Denk ich so vor mich hin, denn ich bin ausnahmsweise nicht mit Schreien beschäftigt. Mehr Spielbeobachter diesmal, verschleppt in die Duisburger Schnittchenzone. Still ist es hier in der Geraden, gegenüber genauso; in der kurzen Stadionseite zu meiner Linken singen die Steh-Duisburger; schräg rechts in der Stadionecke gegenüber die St. Paulianer. Gleichlaut wie die Heimfans, oft lauter. Ich wäre gern bei ihnen. Obwohl man hier nett sitzt. (Aber wieso wird hier eigentlich kein Bier in den Schnittchenbereich gebracht? Angst vor gewaltbereiten Business-Seat-Werfern?)

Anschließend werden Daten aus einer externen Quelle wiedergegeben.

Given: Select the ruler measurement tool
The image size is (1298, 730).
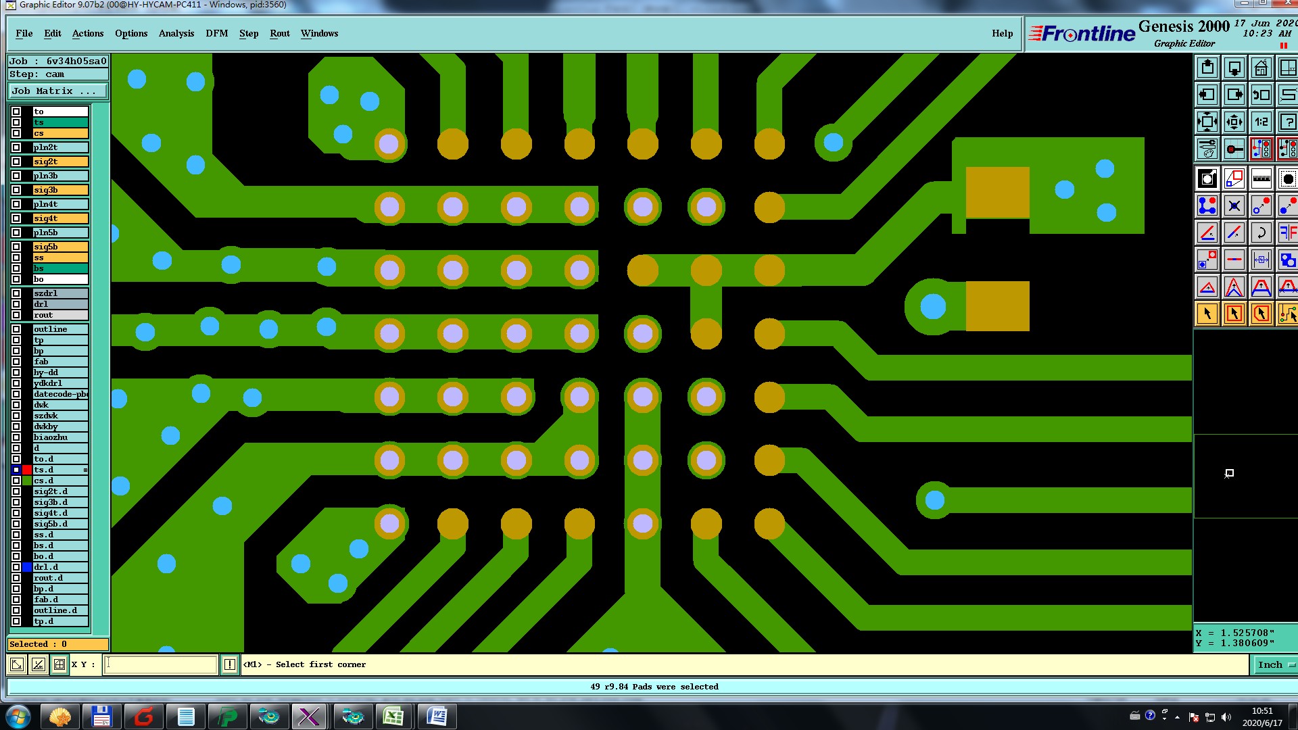Looking at the screenshot, I should coord(1261,179).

Die Einheimischen begegnen mir freundlich, aber ich bin ja auch nicht der Fußball, und schon gar nicht ihr Team. Das wird per Klangdusche in die Halbzeit geschickt: gellendes Pfeifkonzert. Der Stadion-DJ legt als Gegenmaßnahme den “Zebra-Twist” auf. (Ein Klassiker, der allein schon Grund genug wäre, eine Ausnahmegenehmigung für permanenten Profifußball in Duisburg auszustellen, wenn das nach mir ginge.) Sofort ist Ruhe. Die Szene kommt später nochmal dran: Pfiffe, Zebratwist, Ruhe. Hübsches Ritual, dieser Duisburger Dreiklang.

Ab zum Pausenbier. Hell und weit, das Lachsrevier. Wie eine großzügige Hotel-Lobby. Freundliche Damen und Herren bringen Bier an runde Tische, unten im Empfangsbereich steht ein neuer Volkswagen mit Rallyestreifen, vielleicht ein Not-Fluchtwagen für die Mannschaft. Man weiß ja nie.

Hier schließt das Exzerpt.